Segment Start: THE RECORDS

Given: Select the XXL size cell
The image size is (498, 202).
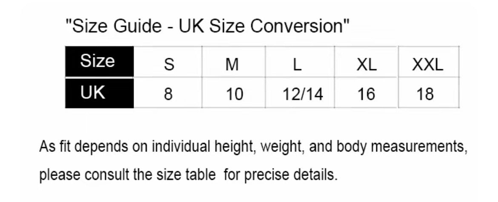Looking at the screenshot, I should [x=429, y=62].
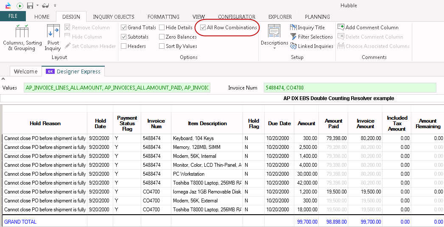Open the Welcome document tab
This screenshot has height=227, width=444.
26,71
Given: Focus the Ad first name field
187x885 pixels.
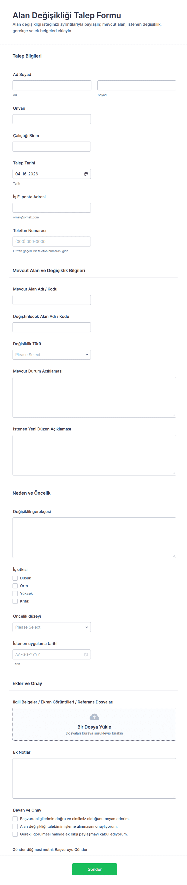Looking at the screenshot, I should (x=52, y=85).
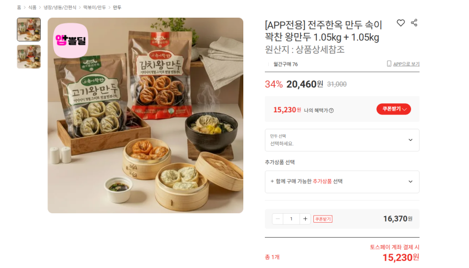Image resolution: width=469 pixels, height=268 pixels.
Task: Go to 식품 in the breadcrumb
Action: click(33, 7)
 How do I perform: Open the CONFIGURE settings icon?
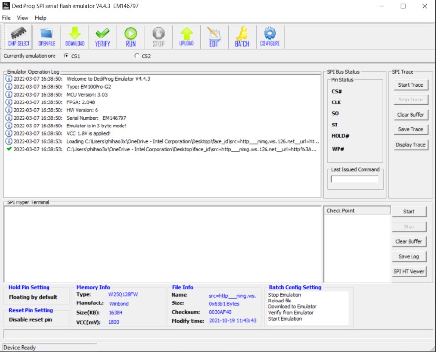tap(270, 36)
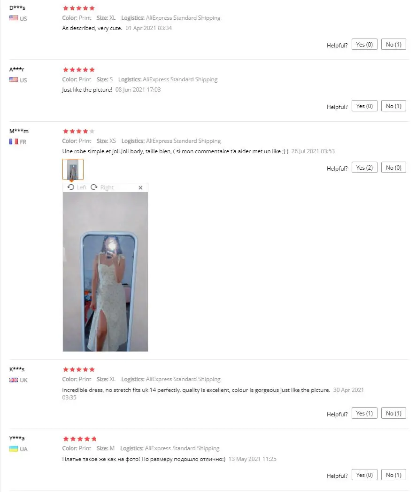
Task: Mark D***s review helpful with Yes (0)
Action: pyautogui.click(x=364, y=45)
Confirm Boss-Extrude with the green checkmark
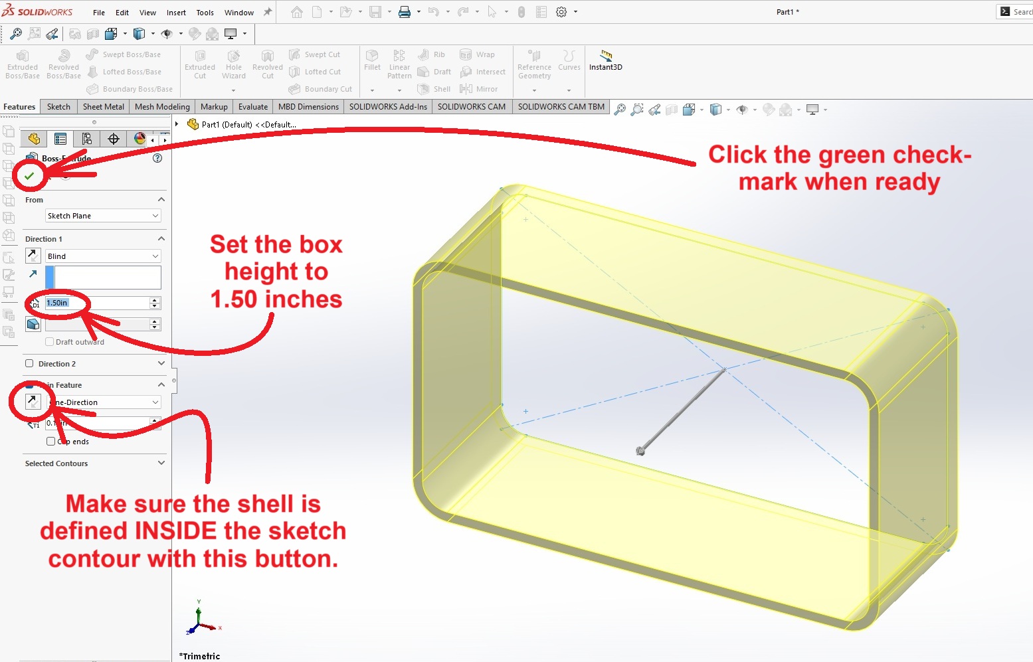1033x662 pixels. 29,176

Segment End: THE RECORDS

Lines holding the word "Given" in the entries above are the ones to pull out. Copy them all.

Given: Select the XXL size cell
Given: Focus the Ad first name field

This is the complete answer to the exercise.